While there’s no one reason for our closure, this change allows for growth and a shift in perspectives — ours and yours. But can we ask one favor? Please, continue to push forward the voices that need a platform, the untold stories that deserve to be heard, the diversity that the publishing industry claims to value but has never mastered.
And know (and we know you do!) that, as powerful as storytelling is, it’s only half the work. What comes after is equally important. Real change-making takes work, and part of that work will come this November. There is nothing more critical to counteracting the daily devastation of the current regime than the midterm elections. Knock on strangers’ doors, drive people who can’t drive themselves to the polls, host a postcard-writing party to encourage unlikely voters, canvas at Taylor Swift concerts. Do whatever it takes.
From endings there inevitably come new beginnings, so in today’s issue, we’re focusing on rebirth. Our own Lenny editors bring you three tales of communities that are refusing to self-destruct and building up instead, from racism, oppression, and climate change, to turn challenges into opportunities:
—Kaitlyn Greenidge meets with the doulas who are fighting against the maternal health crisis for black women.
—Tahirah Hairston travels to Mexico to learn how marine biologists are using in-vitro fertilization to save our coral reefs.
—And Kristine Mar examines the lifeline that prison-re-entry programs like Atlanta’s Freedom Overground provide for formerly incarcerated LGBTQ people.
We want to thank the three remarkable women above, and everyone who has brought Lenny to life, including the core queens (and one king) Jessica Grose, Ben Cooley, Laia Garcia, Doreen St.
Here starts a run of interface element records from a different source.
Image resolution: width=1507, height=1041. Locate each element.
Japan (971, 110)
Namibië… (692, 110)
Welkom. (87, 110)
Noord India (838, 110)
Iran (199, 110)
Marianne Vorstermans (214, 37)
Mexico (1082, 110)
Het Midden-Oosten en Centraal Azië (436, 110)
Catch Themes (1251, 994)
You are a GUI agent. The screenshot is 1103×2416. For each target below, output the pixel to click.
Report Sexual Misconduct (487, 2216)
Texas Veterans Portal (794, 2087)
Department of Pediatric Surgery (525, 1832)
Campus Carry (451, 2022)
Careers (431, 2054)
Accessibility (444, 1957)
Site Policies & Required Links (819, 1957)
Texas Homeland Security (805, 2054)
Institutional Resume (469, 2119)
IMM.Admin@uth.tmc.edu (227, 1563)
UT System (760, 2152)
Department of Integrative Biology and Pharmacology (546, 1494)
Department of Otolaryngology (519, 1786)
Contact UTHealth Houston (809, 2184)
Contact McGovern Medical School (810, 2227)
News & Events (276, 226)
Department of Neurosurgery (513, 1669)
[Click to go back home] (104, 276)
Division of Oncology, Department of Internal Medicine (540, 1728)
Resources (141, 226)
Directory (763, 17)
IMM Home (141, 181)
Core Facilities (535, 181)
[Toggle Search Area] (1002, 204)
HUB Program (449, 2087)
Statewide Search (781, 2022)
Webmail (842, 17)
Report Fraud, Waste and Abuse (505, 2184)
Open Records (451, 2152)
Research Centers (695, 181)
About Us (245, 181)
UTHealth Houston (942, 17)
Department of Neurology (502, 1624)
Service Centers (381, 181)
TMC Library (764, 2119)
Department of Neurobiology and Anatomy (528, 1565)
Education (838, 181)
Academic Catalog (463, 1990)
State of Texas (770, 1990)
Félix, Dianca London Potts, Mikki Halpin, Liz Watson ...
And mostly, truly, our readers — thank you for letting us hitch our apple wagon to your star. We trust that Lenny’s mission to amplify unheard voices and the complexities of the female experience will roar even louder inside (and outside) each of you. We’ll be keeping our ears to the shell for the sound of your plans in action.
Lena Dunham, co-founder
Jenni Konner, co-founder
Oct. 18, 1:58 p.m. This story incorrectly stated that Conde Nast owned Lenny Letter. THR regrets the error.